- The request -
Extract every line of text from the items below and reproduce each one word for word, omitting the pictures.
########
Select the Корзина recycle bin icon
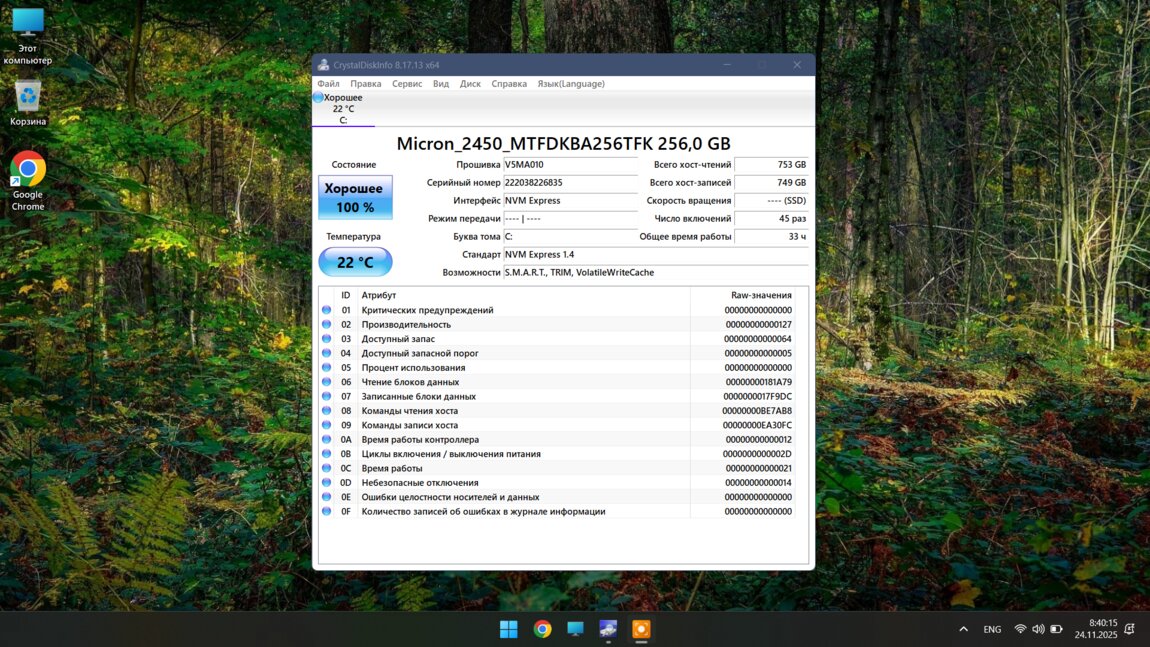Viewport: 1150px width, 647px height. (28, 102)
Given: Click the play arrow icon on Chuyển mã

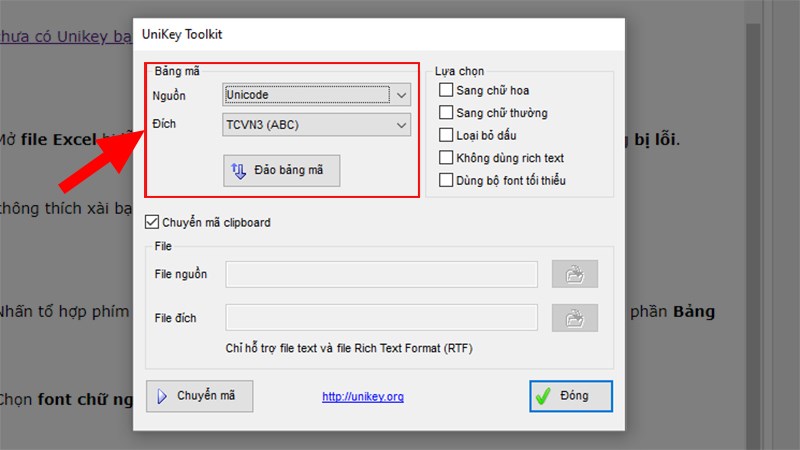Looking at the screenshot, I should pyautogui.click(x=163, y=396).
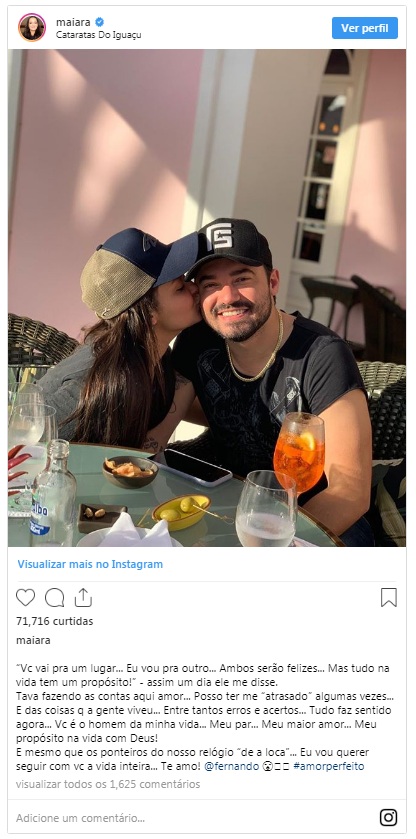
Task: Click the caption text starting with Vc vai
Action: [204, 717]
########
- Solution for this exercise -
Select the Корзина recycle bin icon
Viewport: 1150px width, 647px height. (28, 102)
Given: Click the play arrow icon on Chuyển mã

Looking at the screenshot, I should pyautogui.click(x=163, y=396).
Task: Click the caption text starting with Vc vai
Action: [204, 717]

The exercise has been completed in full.